I'm revising my third novel, Blest Redeemer, not a task I've looked forward to. It was hard to write and hard for Joe to advise on. I’d put Blest to one side; the MS was huge (450 printed pages) and, I suspected, junk. I'm the wrong age to be writing junk even if recognising junk is a valuable experience.
An ambitious sub-theme, never mastered, was cut and that seemed to help. This bit seemed encouraging:
Adopting a cloche, an urchin or a bob would have been an admission of defeat. She was – always had been - a woman with long hair. Hair defined her and she was satisfied with that definition. She consulted an elderly stylist who was said to distrust scissors. Redeployment was the answer. “Bring it together, gather it up from the nape of your neck, coil it on your head and create a chignon. No one will say you have short hair.”
I plunged on, often on auto-pilot, blogging, emails, commenting sloppily (ie, writing too much). Breaking off to attend to VR's laptop. Careless about techie stuff too. It seems Blogger allows you - at a single keystroke - to create a post consisting of precisely nothing. This I did but without realising. Three faithfuls in effect chided me (very mildly).
Angry at being such an asshole I inserted a line in the empty post - the first thing that came into my head - and returned to Blest.
In the circumstances the line I inserted not only meant nothing, it was open to grievous misinterpretation. I pondered deleting the post but that meant killing the comments - which I have to say I deserved.
Best to apologise.

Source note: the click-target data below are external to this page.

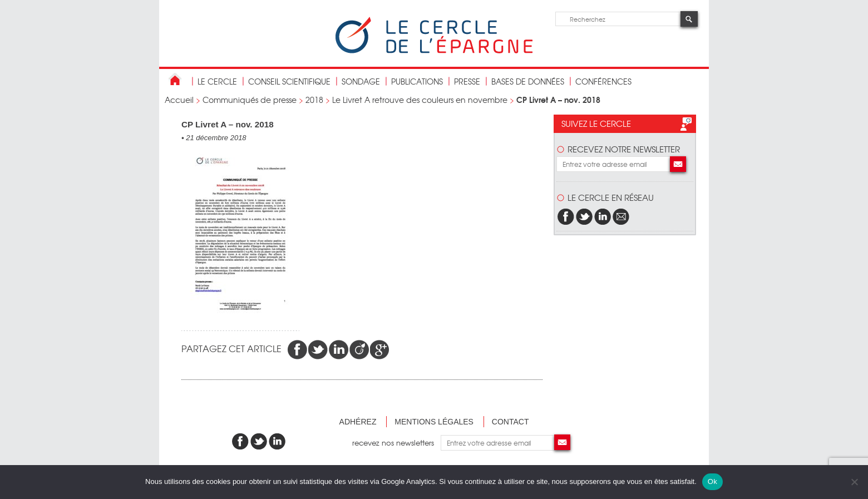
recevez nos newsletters (396, 442)
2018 (314, 100)
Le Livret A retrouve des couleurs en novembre (420, 100)
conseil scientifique (289, 81)
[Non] (854, 482)
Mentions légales (434, 422)
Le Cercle (217, 81)
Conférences (603, 81)
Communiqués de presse (249, 100)
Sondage (361, 81)
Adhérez (358, 422)
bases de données (527, 81)
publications (417, 81)
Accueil (179, 100)
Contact (510, 422)
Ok (712, 481)
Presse (467, 81)
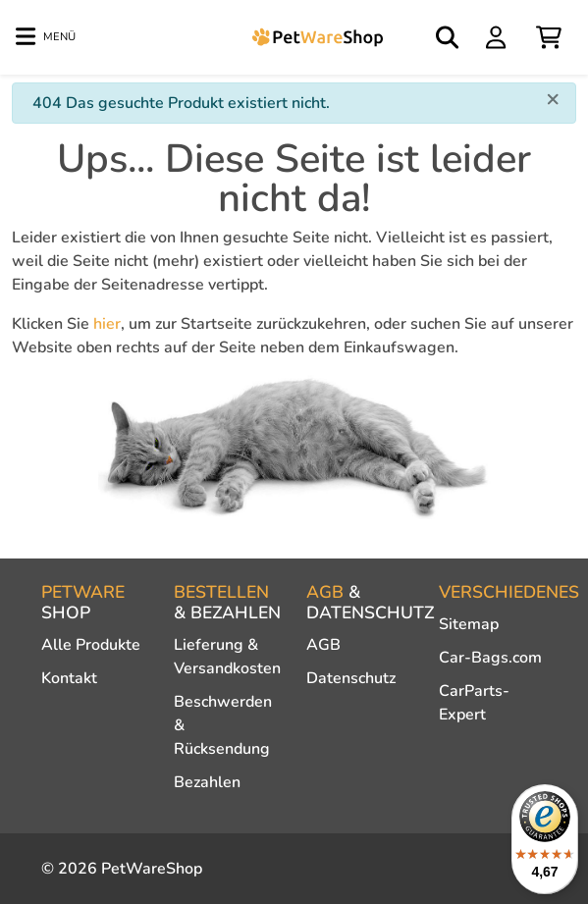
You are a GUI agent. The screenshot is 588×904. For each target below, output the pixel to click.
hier (107, 324)
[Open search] (449, 37)
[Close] (553, 98)
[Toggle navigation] (45, 37)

I AM ABJECTLY SORRY! Back to the Blest comfort blanket.
Tempestas in poculo, it seems! Missed it all and still thinking about Zara, vicarious dentistry, sloe gathering, various excuses come to mind, I will have it with you by the end of the day.
ReplyDeleteNo need to apologize to me.
ReplyDeleteYou know that being puzzled by your writing is nothing new with me.

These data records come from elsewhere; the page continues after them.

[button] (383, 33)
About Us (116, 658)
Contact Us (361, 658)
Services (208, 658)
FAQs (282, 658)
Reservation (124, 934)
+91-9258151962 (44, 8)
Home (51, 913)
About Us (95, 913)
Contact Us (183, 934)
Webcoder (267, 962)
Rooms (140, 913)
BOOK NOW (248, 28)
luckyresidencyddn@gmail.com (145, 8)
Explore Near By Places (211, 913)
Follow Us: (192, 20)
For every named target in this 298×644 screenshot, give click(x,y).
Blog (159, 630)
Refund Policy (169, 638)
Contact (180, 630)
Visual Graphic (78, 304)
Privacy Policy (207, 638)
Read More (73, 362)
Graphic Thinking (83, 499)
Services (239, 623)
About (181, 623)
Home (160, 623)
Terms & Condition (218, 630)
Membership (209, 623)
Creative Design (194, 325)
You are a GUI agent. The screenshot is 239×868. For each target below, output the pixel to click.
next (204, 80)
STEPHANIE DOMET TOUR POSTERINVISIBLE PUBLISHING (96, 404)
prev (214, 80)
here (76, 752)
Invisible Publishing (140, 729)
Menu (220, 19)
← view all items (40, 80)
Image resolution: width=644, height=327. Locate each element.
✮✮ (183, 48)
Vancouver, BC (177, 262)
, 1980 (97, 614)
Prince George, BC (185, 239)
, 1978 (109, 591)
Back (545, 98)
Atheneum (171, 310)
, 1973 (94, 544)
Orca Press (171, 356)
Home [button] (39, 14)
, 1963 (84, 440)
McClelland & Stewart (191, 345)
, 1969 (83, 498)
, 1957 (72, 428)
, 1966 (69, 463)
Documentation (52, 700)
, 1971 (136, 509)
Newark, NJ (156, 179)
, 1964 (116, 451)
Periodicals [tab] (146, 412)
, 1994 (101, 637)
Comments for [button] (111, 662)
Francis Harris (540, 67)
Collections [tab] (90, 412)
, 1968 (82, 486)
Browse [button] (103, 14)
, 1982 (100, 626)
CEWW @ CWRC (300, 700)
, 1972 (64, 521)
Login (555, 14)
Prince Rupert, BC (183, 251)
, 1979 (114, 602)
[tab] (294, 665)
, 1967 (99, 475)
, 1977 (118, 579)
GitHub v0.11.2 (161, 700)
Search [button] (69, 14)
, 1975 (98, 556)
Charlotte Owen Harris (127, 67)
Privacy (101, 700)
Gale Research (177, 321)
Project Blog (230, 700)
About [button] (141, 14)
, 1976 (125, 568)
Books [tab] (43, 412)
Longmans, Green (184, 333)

And, whatever Lucy and you are up to is intriguing.
Lucy: Hey, you mustn't treat neurasthenia sufferers like that (especially if they're into Proust). Your poculo is my mare nostrum. It's remarks like that that encourage Ellena to come up with comments as below.
ReplyDeleteEllena: It is my firm intention that you will live to see through my puzzles. But now I'm faced with one of yours. What exactly do Lucy and I get up to? Perhaps you shouldn't even guess.
Apologising is one of those skills that is rarer than it should be. It should be taught in schools ... but then, so many things should and are not.